El doctor comenzó pesando en su balanza cuarenta de los sacos de un kilo de la base obtenida por Ghulam Hamid, para verificar la exactitud del peso. Luego arrojó su contenido en el primero de los tres grandes barreños del cobertizo. Podía procesar cuarenta kilos de base diarios, una notable mejora del récord de Joseph Cesari, pero, por lo demás, el proceso que acababa de iniciar había cambiado muy poco desde los días en que el marino mercante francés se convirtió en el Brillat Savarin de los cocineros de heroína.
A continuación pesó un kilo de anhídrido acético, un líquido incoloro y altamente inflamable. La proporción era un kilo por cada uno de los cuarenta kilos de base. Los bidones de los que sacaban el producto aún llevaban el nombre de la firma productora, Hoechst GmbH de Frankfurt, la mayor fabrica de productos químicos de Alemania.
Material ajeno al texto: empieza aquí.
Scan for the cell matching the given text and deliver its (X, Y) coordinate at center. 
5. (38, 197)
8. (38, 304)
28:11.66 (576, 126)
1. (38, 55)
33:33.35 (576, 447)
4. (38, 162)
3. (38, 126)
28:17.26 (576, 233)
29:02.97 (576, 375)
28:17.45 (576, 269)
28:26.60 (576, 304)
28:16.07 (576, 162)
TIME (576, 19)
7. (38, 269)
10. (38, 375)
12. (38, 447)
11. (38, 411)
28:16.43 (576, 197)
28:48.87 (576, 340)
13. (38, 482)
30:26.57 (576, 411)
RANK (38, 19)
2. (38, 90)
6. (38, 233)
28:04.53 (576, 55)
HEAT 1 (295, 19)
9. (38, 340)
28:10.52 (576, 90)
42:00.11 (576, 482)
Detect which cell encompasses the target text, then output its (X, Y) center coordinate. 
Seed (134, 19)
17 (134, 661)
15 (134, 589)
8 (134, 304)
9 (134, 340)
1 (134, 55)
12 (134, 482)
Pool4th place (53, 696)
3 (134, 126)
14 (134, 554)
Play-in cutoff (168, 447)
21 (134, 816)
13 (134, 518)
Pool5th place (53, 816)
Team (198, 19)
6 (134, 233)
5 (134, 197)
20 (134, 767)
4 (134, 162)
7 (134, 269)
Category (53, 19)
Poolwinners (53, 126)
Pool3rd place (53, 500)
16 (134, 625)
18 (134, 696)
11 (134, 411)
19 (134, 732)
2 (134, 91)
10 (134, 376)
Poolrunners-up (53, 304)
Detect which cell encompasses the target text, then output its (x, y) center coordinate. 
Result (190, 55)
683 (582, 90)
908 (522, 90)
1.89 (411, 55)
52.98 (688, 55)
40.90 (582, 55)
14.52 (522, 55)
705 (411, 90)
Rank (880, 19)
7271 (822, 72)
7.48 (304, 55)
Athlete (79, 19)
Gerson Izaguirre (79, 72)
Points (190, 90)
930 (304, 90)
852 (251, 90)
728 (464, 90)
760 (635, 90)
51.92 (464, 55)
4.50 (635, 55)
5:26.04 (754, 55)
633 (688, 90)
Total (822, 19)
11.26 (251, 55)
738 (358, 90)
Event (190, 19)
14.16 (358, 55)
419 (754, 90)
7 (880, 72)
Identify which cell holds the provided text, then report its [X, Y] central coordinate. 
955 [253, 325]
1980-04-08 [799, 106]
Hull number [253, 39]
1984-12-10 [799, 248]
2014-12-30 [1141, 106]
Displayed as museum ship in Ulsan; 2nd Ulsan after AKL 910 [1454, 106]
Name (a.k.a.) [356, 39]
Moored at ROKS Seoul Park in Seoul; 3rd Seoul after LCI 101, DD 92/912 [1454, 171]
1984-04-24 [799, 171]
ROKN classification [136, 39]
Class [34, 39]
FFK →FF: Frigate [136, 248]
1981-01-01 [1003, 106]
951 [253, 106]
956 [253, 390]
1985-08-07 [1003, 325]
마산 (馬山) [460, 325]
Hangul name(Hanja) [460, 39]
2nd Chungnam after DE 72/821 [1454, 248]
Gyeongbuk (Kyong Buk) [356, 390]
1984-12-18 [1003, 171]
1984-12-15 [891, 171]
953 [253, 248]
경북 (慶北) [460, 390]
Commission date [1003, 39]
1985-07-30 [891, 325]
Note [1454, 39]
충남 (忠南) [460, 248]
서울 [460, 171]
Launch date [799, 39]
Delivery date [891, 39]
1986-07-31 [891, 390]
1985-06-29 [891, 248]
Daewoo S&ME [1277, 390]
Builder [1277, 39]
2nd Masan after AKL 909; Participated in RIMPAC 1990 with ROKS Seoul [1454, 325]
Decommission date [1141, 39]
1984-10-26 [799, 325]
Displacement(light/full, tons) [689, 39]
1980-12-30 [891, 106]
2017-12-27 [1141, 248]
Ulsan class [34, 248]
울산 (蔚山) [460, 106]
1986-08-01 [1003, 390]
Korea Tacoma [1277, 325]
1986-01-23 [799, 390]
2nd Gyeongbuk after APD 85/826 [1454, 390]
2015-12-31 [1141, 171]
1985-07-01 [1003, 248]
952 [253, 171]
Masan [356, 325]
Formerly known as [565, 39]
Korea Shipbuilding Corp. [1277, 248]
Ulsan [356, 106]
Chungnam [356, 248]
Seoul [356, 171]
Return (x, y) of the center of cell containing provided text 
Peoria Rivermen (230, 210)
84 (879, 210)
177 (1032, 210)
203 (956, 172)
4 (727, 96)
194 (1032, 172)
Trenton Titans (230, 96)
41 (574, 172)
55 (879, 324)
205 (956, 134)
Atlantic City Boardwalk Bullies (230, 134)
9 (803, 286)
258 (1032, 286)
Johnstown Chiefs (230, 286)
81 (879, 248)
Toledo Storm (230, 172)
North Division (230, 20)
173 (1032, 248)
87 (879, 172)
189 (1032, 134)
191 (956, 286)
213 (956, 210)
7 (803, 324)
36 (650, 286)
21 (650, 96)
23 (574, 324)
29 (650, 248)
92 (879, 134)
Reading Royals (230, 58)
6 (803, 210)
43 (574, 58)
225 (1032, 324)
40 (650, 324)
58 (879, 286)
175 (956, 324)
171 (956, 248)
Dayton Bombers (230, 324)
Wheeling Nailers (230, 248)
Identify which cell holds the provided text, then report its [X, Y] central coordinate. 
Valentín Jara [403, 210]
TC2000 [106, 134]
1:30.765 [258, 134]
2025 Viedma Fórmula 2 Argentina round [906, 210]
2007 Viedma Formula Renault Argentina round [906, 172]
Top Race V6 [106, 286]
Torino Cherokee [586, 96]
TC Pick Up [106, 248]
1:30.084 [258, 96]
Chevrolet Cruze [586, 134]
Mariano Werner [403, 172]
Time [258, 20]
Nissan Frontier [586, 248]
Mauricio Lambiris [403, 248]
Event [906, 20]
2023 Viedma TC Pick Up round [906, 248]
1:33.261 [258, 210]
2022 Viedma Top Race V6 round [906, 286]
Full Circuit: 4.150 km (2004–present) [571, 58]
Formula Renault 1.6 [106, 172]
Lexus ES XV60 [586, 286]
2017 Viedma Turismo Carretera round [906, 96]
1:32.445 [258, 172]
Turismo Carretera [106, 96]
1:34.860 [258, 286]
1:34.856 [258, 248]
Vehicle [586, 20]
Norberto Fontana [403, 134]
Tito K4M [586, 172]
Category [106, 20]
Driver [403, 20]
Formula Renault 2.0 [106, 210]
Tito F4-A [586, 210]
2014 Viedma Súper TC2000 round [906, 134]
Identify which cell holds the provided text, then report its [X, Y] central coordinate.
Turquía no producía ni un solo bidón de anhídrido acético, ingrediente que se utilizaba, entre otras cosas, en insecticidas, medicinas y para el revelado fotográfico.
Al ser el anhídrido acético un elemento tan básico para la conversión de morfina base en heroína, en 1988 las naciones europeas firmaron en Viena un tratado por el cual, supuestamente, se controlaban las exportaciones del material cuando existían motivos para temer que fuera a hacerse un uso ilegal de él. En un gesto de flagrante indiferencia hacia las limitaciones legales que imponía el tratado, en 1993 Hoechst accedió a enviar nada menos que doscientas toneladas del material en el plazo de un año a una compañía siria que operaba en el puerto libre de Abu Dhabi. Por entonces, el departamento estadounidense de lucha contra el narcotráfico calculaba que los turcos exportaban cerca de ochenta toneladas de heroína al año. Así que, cumplimentando un solo pedido, Hoechst se había prestado a enviar suficiente anhídrido acético para procesar el equivalente de toda la heroína que Turquía exportaría a Europa durante los treinta meses siguientes.
Cuando, cumpliendo las normas establecidas por el tratado, el empleado que debía autorizar la venta preguntó para qué se iba a utilizar el producto, fue informado de que se emplearía en fabricar champú para camellos. El camello no forma parte de la fauna de Abu Dhabi, y la cantidad de anhídrido acético era más que suficiente para lavarles el pelo varias veces a todos los camellos del mundo. Sin embargo, el empleado de Hoechst procedió a dar el visto bueno a la venta.
Naturalmente, el anhídrido acético no sirvió para enjabonar la joroba de un solo camello. La policía turca capturó dos enormes alijos del producto cuando los narcotraficantes intentaron pasarlos de contrabando a Turquía. El anhídrido acético del cobertizo del doctor pertenecía a los cientos de bidones que no fueron interceptados durante el viaje a los laboratorios ilegales.
Lenta y cuidadosamente, el doctor vertió los cuarenta kilos del producto sobre los parduscos granos de la morfina base que llenaban el barreño. El anhídrido acético comenzó a mezclarse con la base, convirtiéndola en una amarronada papilla. El doctor llevó la mezcladora de hostelería al barreño, la conectó a uno de los generadores diésel y empezó a batir la mezcla para acelerar el proceso. A los pocos minutos ya estaba fraguándose otra enorme tarta de chocolate de la abuela al estilo Joseph Cesari.